Mataram (suarantb.com) – Anggota DPRD Provinsi NTB mendukung penuh program Desa Berdaya yang sudah diluncurkan Pemprov NTB. Program tersebut dinilai sebagai pendekatan yang tepat untuk mempercepat pengetesan kemiskinan ekstrem di wilayah pedesaan.
Ketua Komisi III DPRD Provinsi NTB, Sambirang Ahmadi, menilai konsep yang membagi pembangunan desa ke dalam kategori Desa Transformatif dan Desa Tematik merupakan pendekatan yang tepat dan relevan dengan kondisi riil desa-desa di NTB.
Dimana Desa Transformatif diperuntukkan bagi desa-desa yang masih masuk kategori miskin ekstrem. Berdasarkan data pemerintah daerah, terdapat 106 desa miskin ekstrem di NTB yang menjadi sasaran utama program tersebut. “Konsep ini sangat strategis dan perlu didorong pelaksanaannya secara serius,” ujarnya di Mataram.
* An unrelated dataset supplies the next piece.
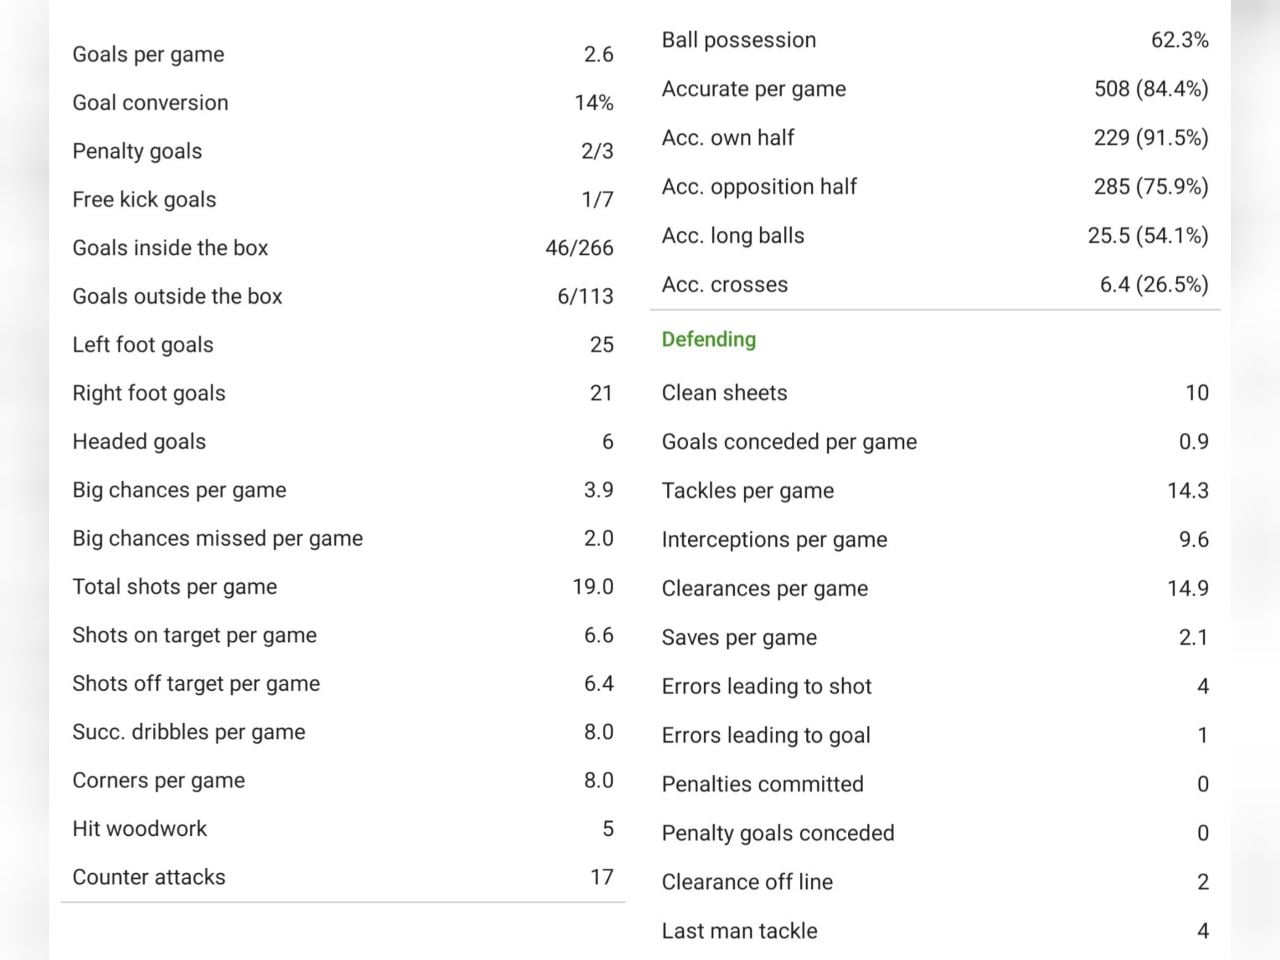
Task: Click the Tackles per game label
Action: point(747,491)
Sementara itu, desa-desa yang tidak termasuk kategori miskin ekstrem akan ditangani melalui pendekatan Desa Tematik. Pola ini menyesuaikan program pembangunan dengan kebutuhan, potensi unggulan, serta kearifan lokal masing-masing desa.
“Ada desa yang difokuskan pada penguatan ketahanan pangan, ada yang sektor pariwisatanya, termasuk desa pesisir yang bisa didorong melalui pengembangan ekonomi biru. Namun karena keterbatasan fiskal, pada tahun 2026 pemerintah provinsi baru akan melakukan penanganan awal pada 40 desa,” ungkapnya.
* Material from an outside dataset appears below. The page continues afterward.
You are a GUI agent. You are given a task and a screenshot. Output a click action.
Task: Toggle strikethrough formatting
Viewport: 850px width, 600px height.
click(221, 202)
Menurutnya, konsep Desa Berdaya akan memberikan dampak signifikan apabila dijalankan dengan komitmen kuat dan kolaborasi lintas pemerintahan. Ia menegaskan peran pemerintah provinsi sebagai orkestrator pembangunan desa.
“Provinsi tidak akan bisa sukses tanpa dukungan penuh dari 10 kabupaten/kota. Capaian provinsi adalah agregasi dari capaian seluruh daerah,” tegasnya.
Karena itu, Sambirang menekankan pentingnya penerapan good collaborative governance serta menghindari pola silo governance, di mana setiap instansi berjalan sendiri-sendiri tanpa integrasi program. Ia pun mendorong adanya pola koordinasi yang terstruktur agar penanganan desa-desa miskin ekstrem dapat berjalan lebih terarah dan berkelanjutan.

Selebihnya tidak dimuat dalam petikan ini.